Carlos Djaló

Personal information
- Date of birth: 12 February 1993 (age 33)
- Place of birth: Guinea-Bissau
- Height: 1.92 m (6 ft 4 in)
- Position: Forward

Youth career
- Fabril

Senior career*
- Years: Team / Apps / (Gls)
- 2014–2015: Valencia Mestalla / 14 / (13)
- 2016: Tourizense / 5 / (1)
- 2016: Besëlidhja / 4 / (1)
- 2017: Tadcaster Albion
- 2017–2018: Romford / 19 / (9)
- Niki Tragano
- Korinthos
- 2019: Pirin Razlog
- 2020: Krško / 2 / (0)
- 2021: CD Jávea / 10 / (2)
- 2022: Botev Vratsa / 4 / (0)

= Carlos Djaló =

Portuguese footballer

Carlos Djaló Só (born 12 February 1993) is a Bissau-Guinean-born Portuguese professional footballer who plays as a forward.

==Career==
In 2014, Djaló trialed for the youth academy of Spanish La Liga side Valencia after playing for London APSA in the English ninth division.

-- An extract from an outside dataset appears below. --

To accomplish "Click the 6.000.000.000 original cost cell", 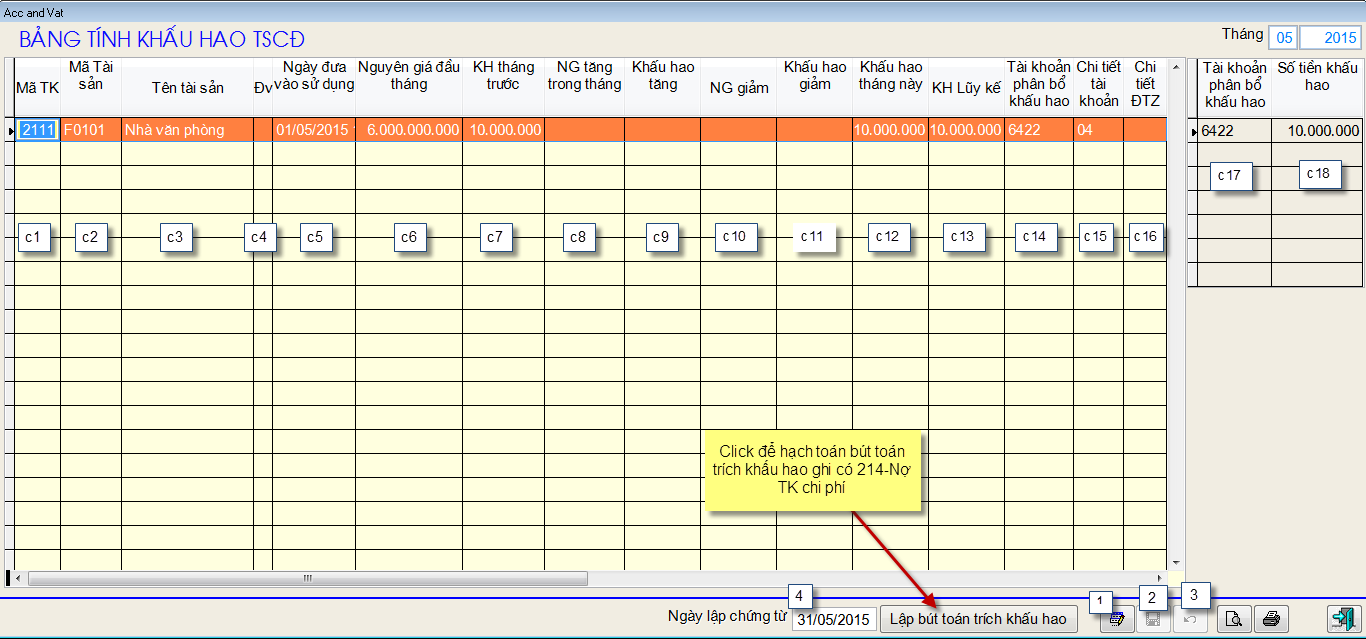I will pos(408,131).
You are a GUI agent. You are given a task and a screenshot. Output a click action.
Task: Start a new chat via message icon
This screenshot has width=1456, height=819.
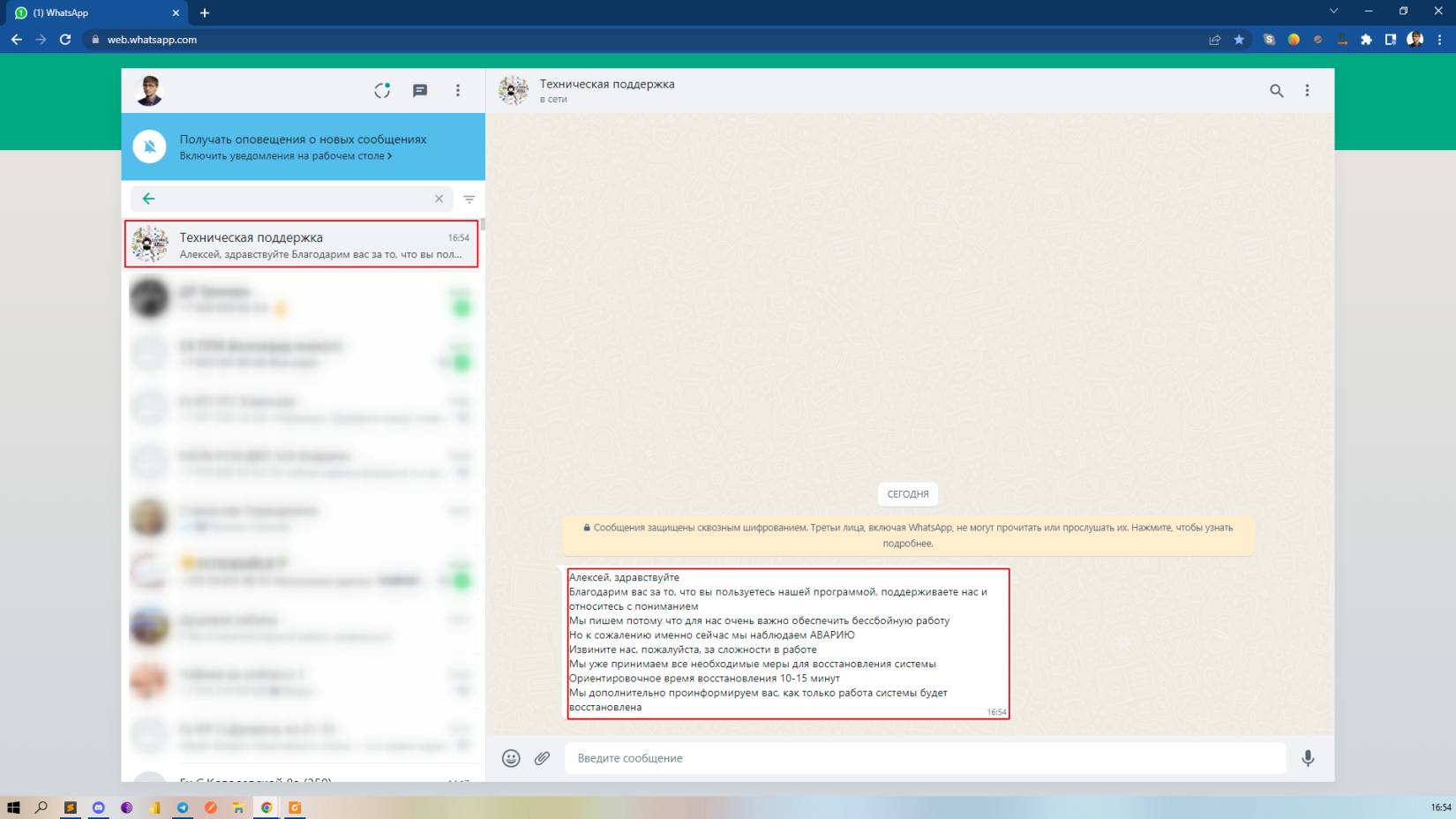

In 2016, he signed for Albanian second division club Besëlidhja after playing for Tourizense in the Portuguese third division.

In 2019, he signed for Bulgarian lower league team Pirin (Razlog) after playing for Korinthos in the Greek lower leagues.

In 2020, Djaló signed for Slovenian second division outfit Krško.

In 2022, he signed for Asd Vico Equense in Eccellenza Italiana.